Une des fonctions du leader est de préparer les conditions de succès de l’après crise. Les erreurs de management, en particulier le manque de communication et d’écoute, la déresponsabilisation des collaborateurs par la reprise en main de certaines décisions, portent préjudice à la qualité du fonctionnement collectif une fois la crise surmontée. L’engagement par exemple, une ressource essentielle pour la performance de l’organisation, pourra être durablement diminué.
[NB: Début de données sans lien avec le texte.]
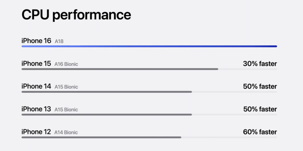Click the A16 Bionic chip label
The width and height of the screenshot is (303, 151).
click(66, 64)
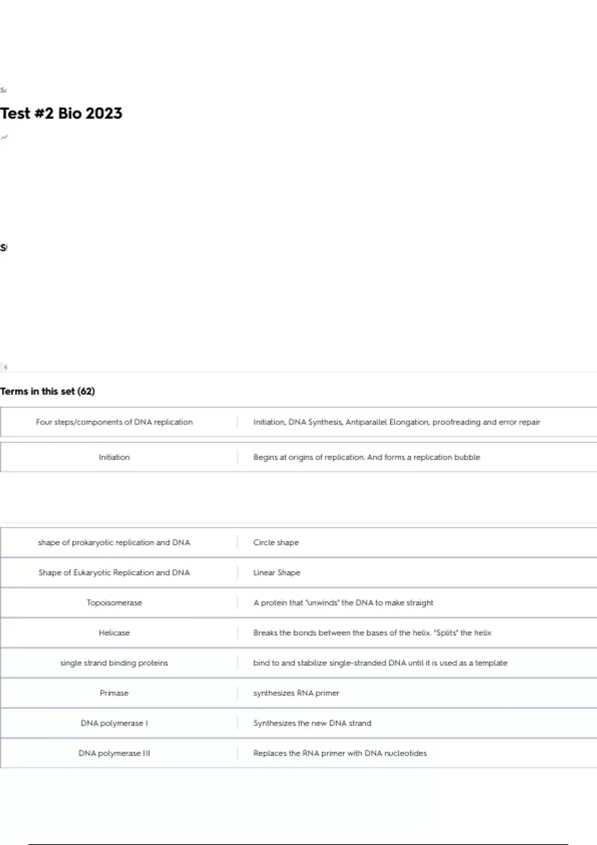Click the 'Terms in this set (62)' heading

47,391
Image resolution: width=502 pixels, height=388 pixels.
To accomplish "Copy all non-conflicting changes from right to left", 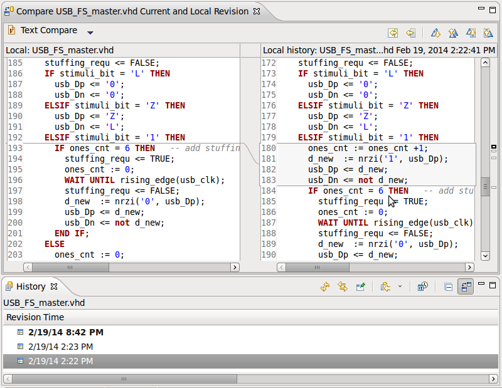I will (x=393, y=33).
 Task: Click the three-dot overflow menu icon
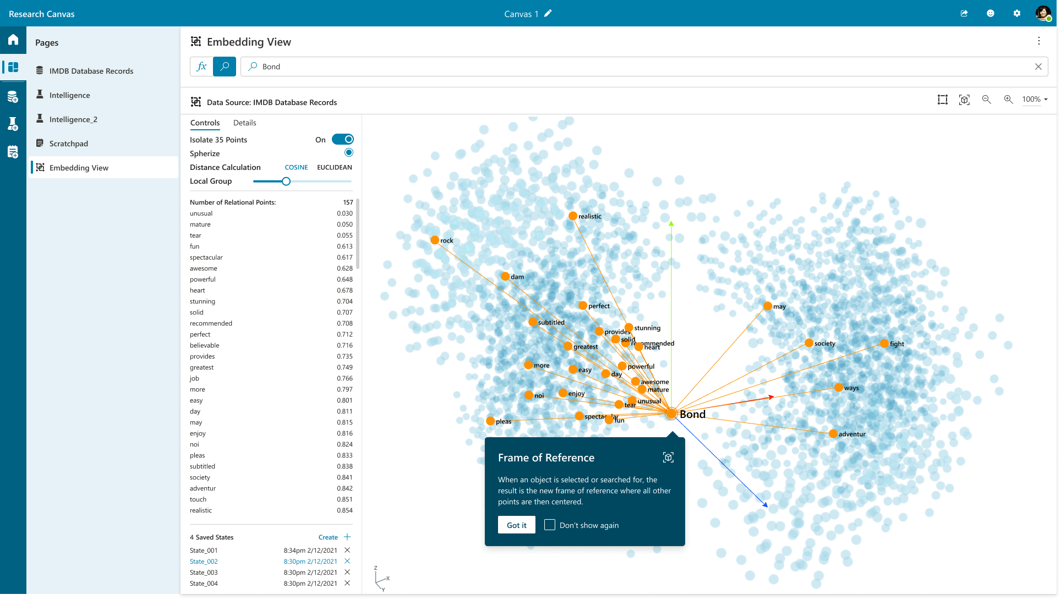[1039, 41]
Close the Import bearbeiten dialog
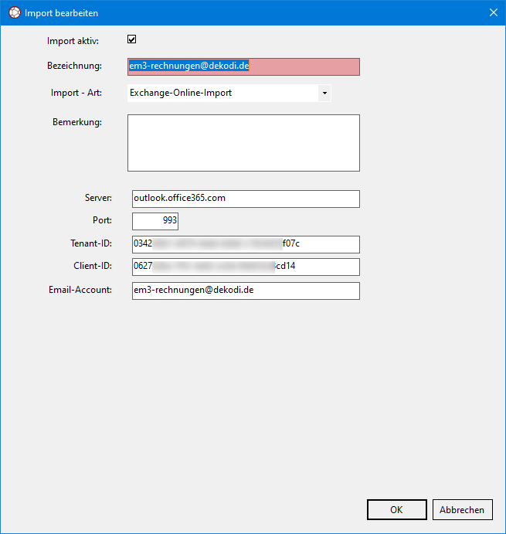 (x=493, y=13)
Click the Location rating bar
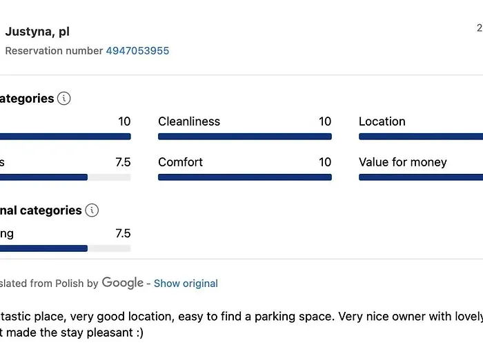 click(421, 137)
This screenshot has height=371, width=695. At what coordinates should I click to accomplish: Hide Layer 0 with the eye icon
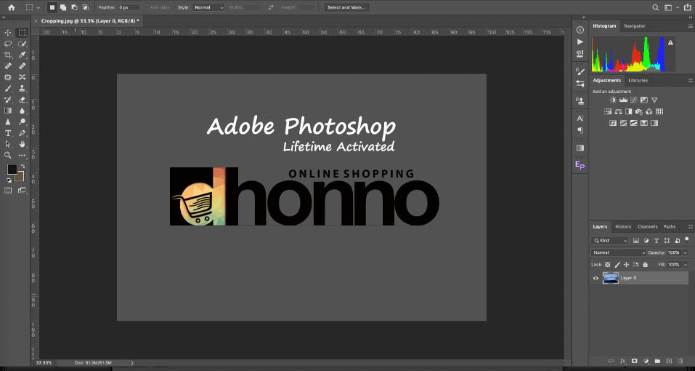596,278
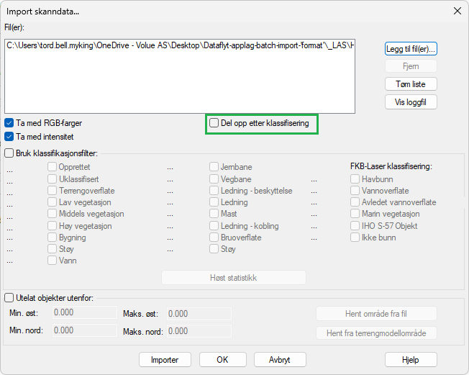Click the Maks. nord input field

199,331
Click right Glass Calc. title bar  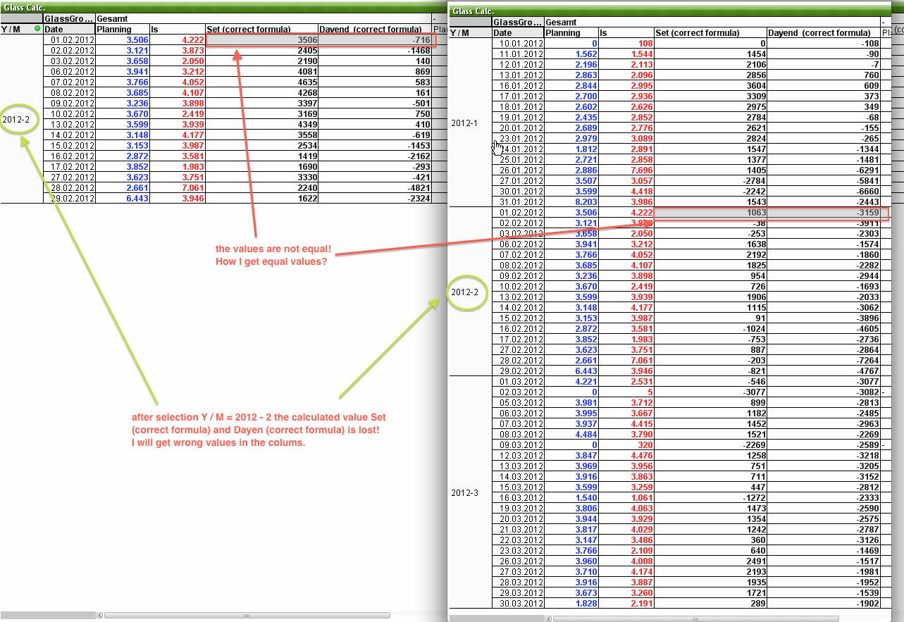click(x=669, y=11)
En l’absence d’une approche cohérente et formalisée du management de crise, il est possible d’envisager néanmoins quelques propositions pour se préparer ou se fixer des principes utiles pour les situations de crise. Henry Mintzberg, un des grands chercheurs actuels du management, a formalisé l’activité de management en trois grandes catégories 35

Ces rôles du leader sont exacerbés en période de crise. C’est d’ailleurs à propos de ces rôles que s’observent les principaux dysfonctionnements. 

La confiance que vous avez en la capacité collective à sortir de la crise peut se renforcer par des actes concrets :

  • en déléguant;
  • en acceptant les porteurs de mauvaises nouvelles;
  • en encourageant les débats francs et ouverts
  • en étant curieux et attentif à ce que vivent les collaborateurs.

Les pressions que l’entreprise subit au cours d’une crise révèlent impitoyablement les faiblesses et le manque de préparation.

Le leader doit animer la capitalisation et le partage des enseignements. Cette phase de retour d’expérience (REX ou RETEX) est institutionnalisée dans les organisations où cet apprentissage est vital comme pour l’armée ou les groupes d’intervention de la police.

La « sécurité psychologique » connue pour être un facteur essentiel des équipes performantes doit être une priorité, chaque collaborateur doit se sentir disponible pour partager son expérience, ses difficultés, ses erreurs, de façon à collecter les différents éléments à retenir pour améliorer la résilience de l’entreprise.